Paraya karşı ezilemeyen... Parayı elinin tersiyle itmesini bilen... İzzetlerini ALLAH’ın izzetinden aldıklarının farkında olan... Karun'un ve Belam'ın sonunu her anlamda idrak etmiş... Kurandaki " gemi yolcularının" durumunu tahlil edip söz ve tutumlarını bu anlamlandırmayla belirleyen... Parasızlığında şükrü düstur... Sığınışı ilaç adleden... Zenginliği de Süleyman (a.s) i örnek alan... İnfakı sahiplenen gerektiğinde Ömer’i bir tutum sağlayan, daha da yücelmek için Osmani tutumu düstur edinen... Sıddık’lık için Ebubekir’i özveriyi ve infakı hayatının içinde eriten ve kalbinden bir parça yapan... Ve en önemlisi sadece kuyu kazabilmeyi de nefisine yedirebilen ve omuzlarının üstünde taşınırken kızanlara " O’nun ilerde ne Salih bir evlat olacağını bilseydiniz ve O ondan doğacak Salih kişileri de tanısaydınız..." denmeyi hak eden Ali(r.a) gibi davranabilen bir gençlik...

Kadınla veya erkekle yani şehvetle imtihan edildiğinde bir güzel yüzlü Yusuf (a.s) gibi davranan... Gücünü ALLAH korkusundan alan bir Yusufçuk olan bir gençlik olmak... Evine gelip karşında soyunan kadına Ayet-el Kürsi’yi okuyarak ve Yusuf (a.s) hatırlayarak en güzel cevabi veren o kutlu kişi gibi olan bir gençlik lazım... Bir gün helali olan hanıma " Onlar size ALLAHın emanetleridir" lafzıyla bakan erkekler... Eslerini Osman (r.a) gibi bilen kızlar lazım...

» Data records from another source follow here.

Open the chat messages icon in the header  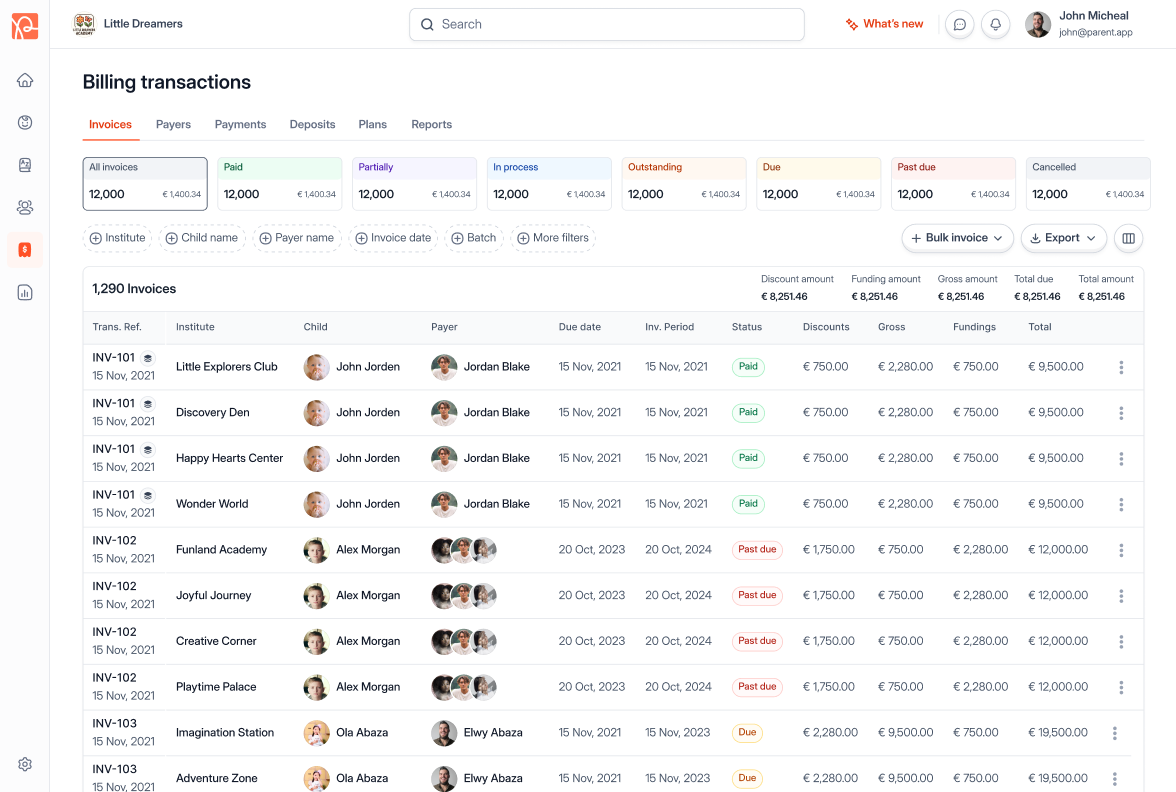959,24
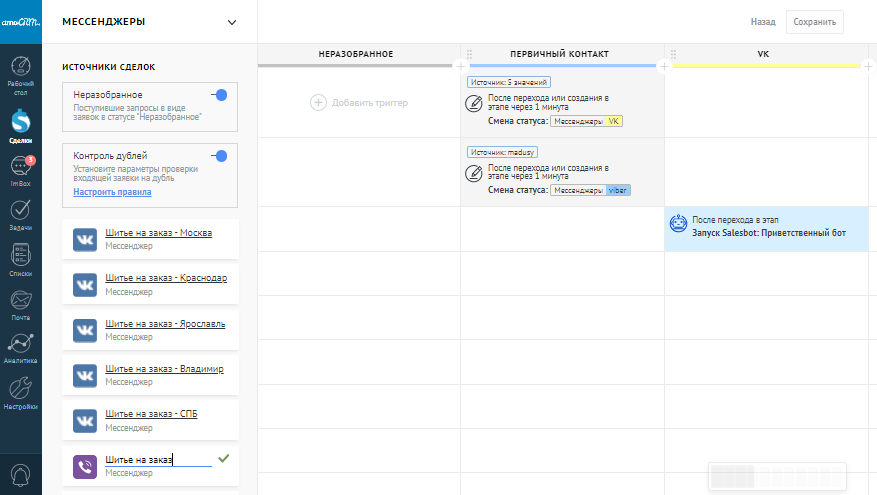Open Настроить правила link
This screenshot has width=877, height=495.
coord(112,192)
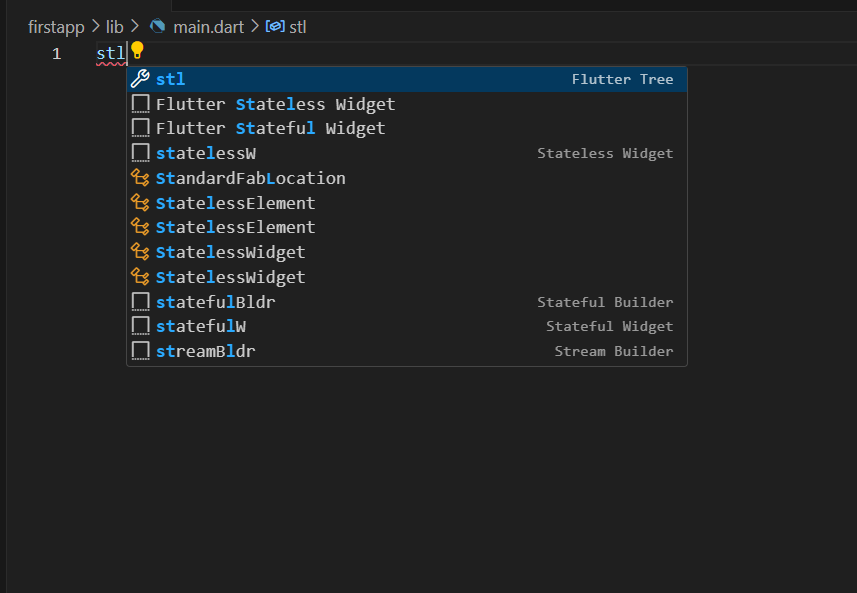Click the yellow lightbulb quick-fix icon

pos(137,50)
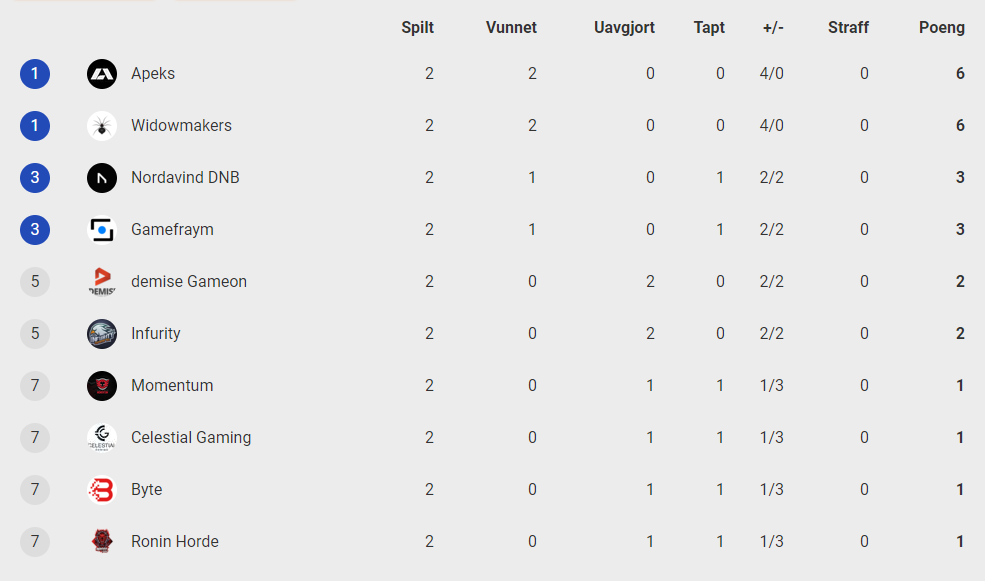Sort by the Poeng column header
Screen dimensions: 985x581
click(x=942, y=28)
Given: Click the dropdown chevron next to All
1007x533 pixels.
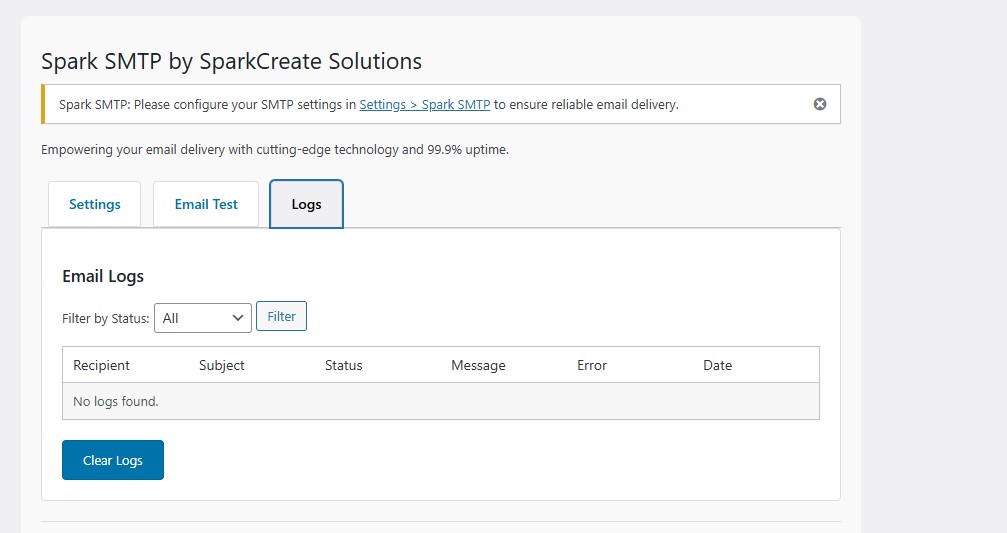Looking at the screenshot, I should click(238, 318).
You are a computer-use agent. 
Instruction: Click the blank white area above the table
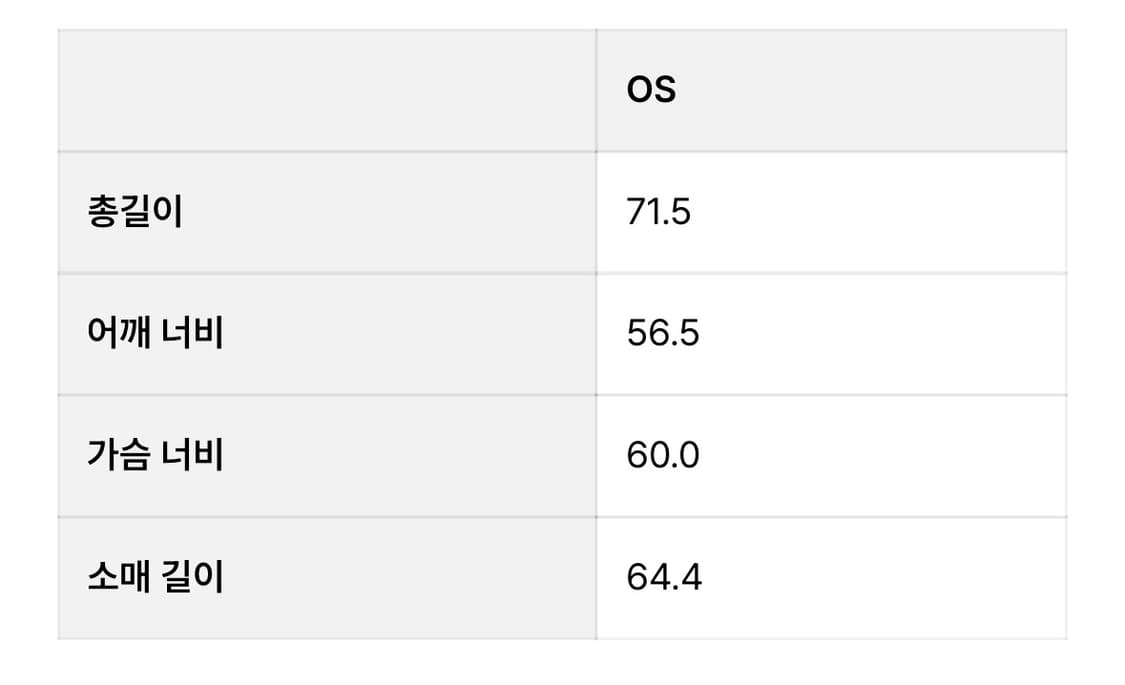(560, 14)
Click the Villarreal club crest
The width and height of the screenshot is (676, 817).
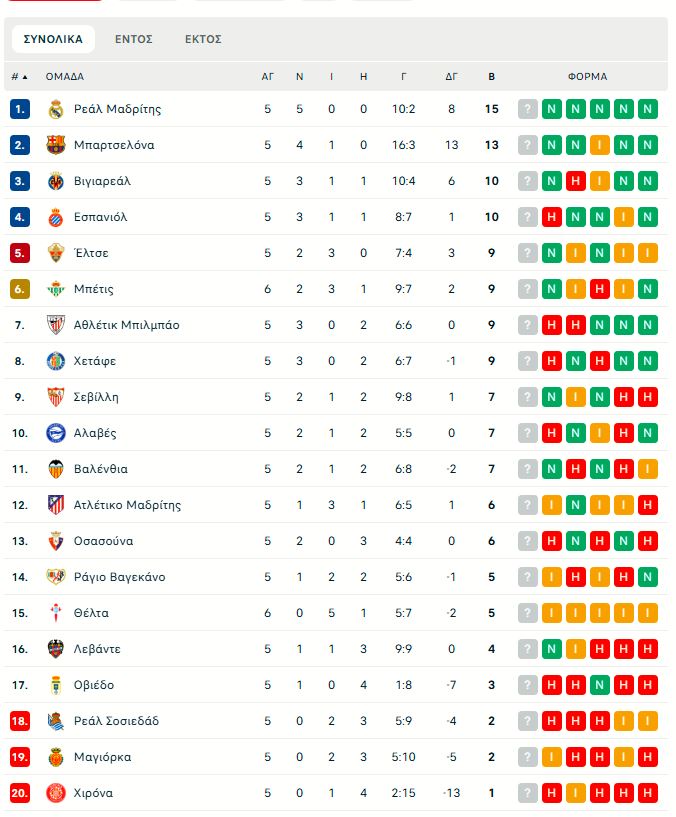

Zorla imtihanlarında... Eyyüb (a.s) gibi imtihanlarını veren... Ammar (r.a) gibi inkârı hakkı olsa da takvasını kaybetmek olarak düşünen bireyler, kızlar ve erkekler lazım...

Bilgileriyle akıllarında küçük Endülüsçülükler inşa eden... Tüm fetihlere rağmen Gıranada’larını yere düşürmeyen... Bildiklerinin ağırlıkları altında ezilmeyip yücelen bir gençlik lazım...

Kendi özgün kültürleri olan... Her anlamda medeniyetler arasındaki reel çekişmelerde üstün gelecek bir gençlik... Sinemasından, edebiyatına... Fenni ilimlerden, Medrese-i ilimlere kadar birçok alanda kendisini geliştirmiş... Tiyatrosuyla tebliğini yapan, sinemasında adalet mesajını veren, edebiyatında sözün üstadı olan Efendisi(s.a.v) gibi olan... Matematikte karelerinin toplamının karekökü yine bir asal sayı olan iki asal sayı hipotezini teorem haline getirebilen... El Harzm gibi yeni bir logaritmik kuram kurabilen... Teknolojisini nanoteknolojiye ulaştırabilen... İmam Nasrallah’ın "İsrail’e karşı zaferimizde Müslüman bilgisayarcıların hakki çoktur..." lâfzîni Irak’ta, İran'da, Afganistan'da, Türkiye’de duyurabilen... İbn-i Sina gibi ilklere imza atıp, onun gibi ilk beyin ameliyatından sonra ilk beyin hücresi nakli yapabilen bir gençlik...

Yeni bir Itri ve yeni bir Dede Efendi yetiştirebilen bir nesil... Hoca Dehhani’lerin, Galiplerin, Fuzulilerin topraklarında onların sularıyla büyüyen bir nesil... Mevlana yı ve Ibn-i Kayyimi okurken... Mevlana yi bir din âlimi değil de bir sosyolog Ibni Kayyyim’i de âlim olarak algılayan bir gençlik...

Ekmeğin hakki can hakkidir...

Beş yaşındayken bir camiinin odasında başlamıştı bir çocuk yoluna...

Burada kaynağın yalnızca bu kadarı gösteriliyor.